EXERCISE GOAL — Set down all of the records below exactly, please, omitting the images.

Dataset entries
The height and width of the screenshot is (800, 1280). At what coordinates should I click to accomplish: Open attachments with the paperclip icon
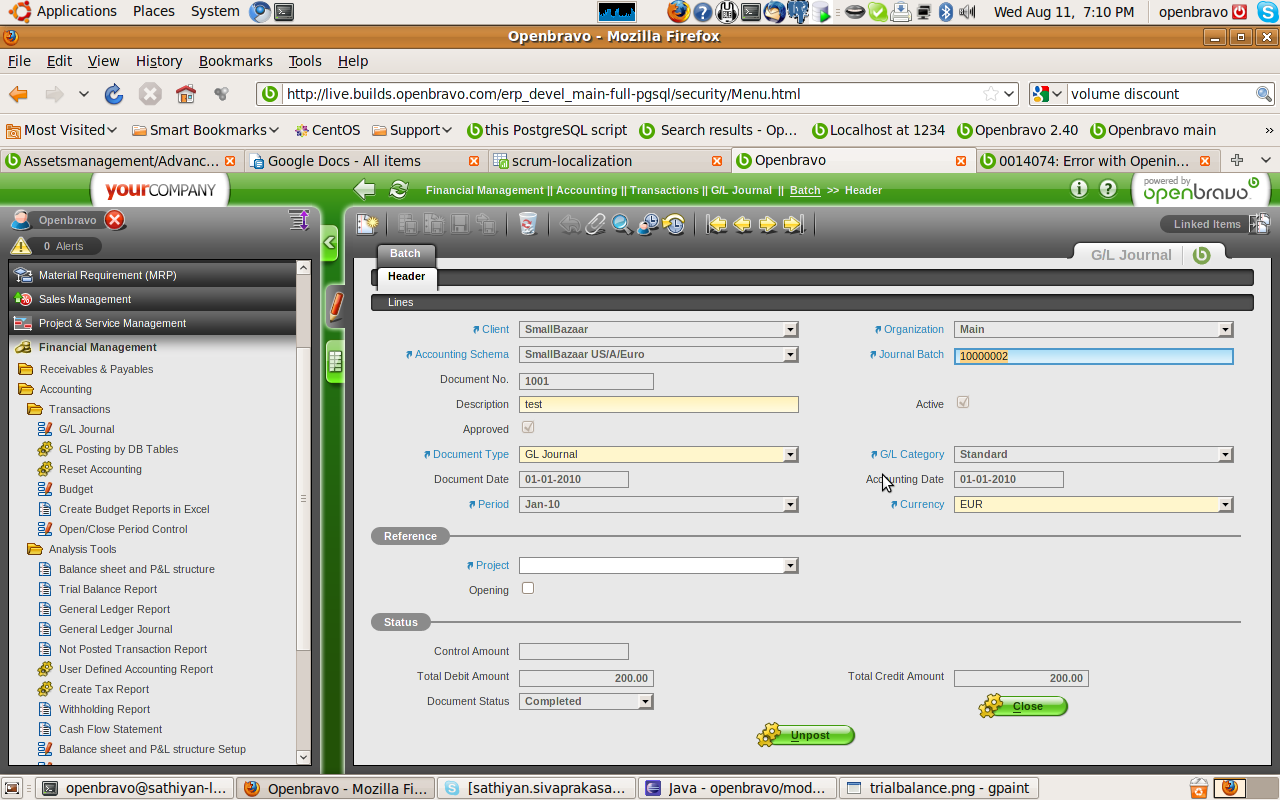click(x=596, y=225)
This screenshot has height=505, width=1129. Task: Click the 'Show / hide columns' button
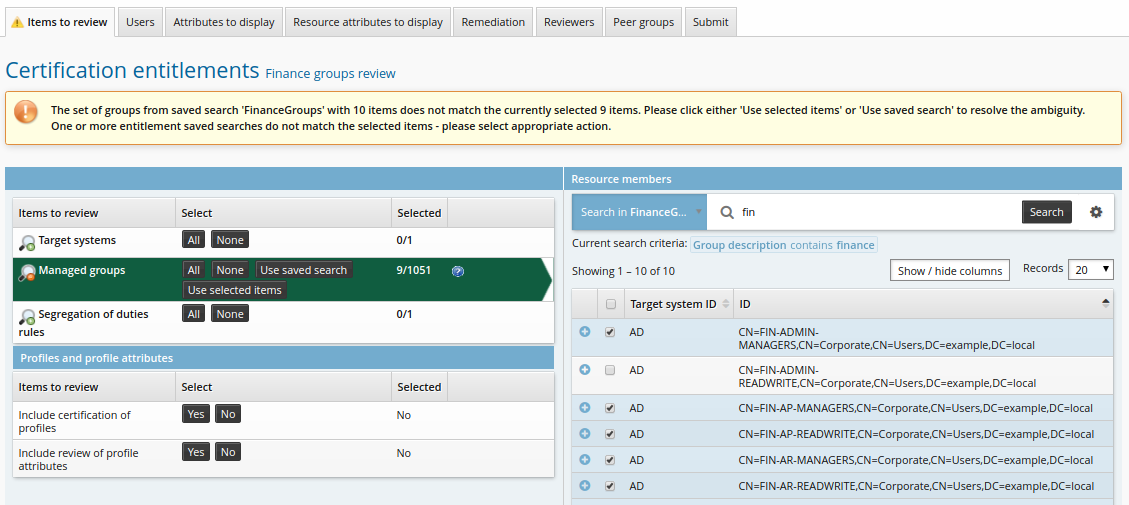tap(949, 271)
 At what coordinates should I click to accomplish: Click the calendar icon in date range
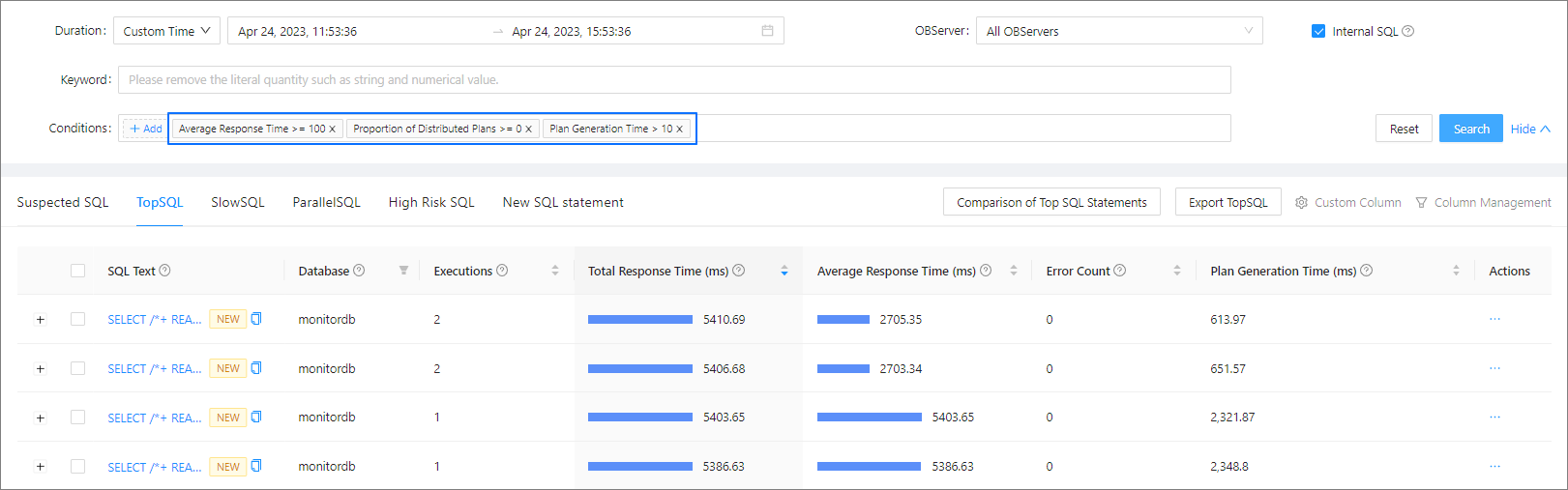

SOLVED PROBLEM —
The height and width of the screenshot is (800, 1280). At what coordinates should I click to accomplish: Open attachments with the paperclip icon
click(x=596, y=225)
This screenshot has height=505, width=1129. Task: Click the 'Show / hide columns' button
tap(949, 271)
 At what coordinates should I click to accomplish: Click the calendar icon in date range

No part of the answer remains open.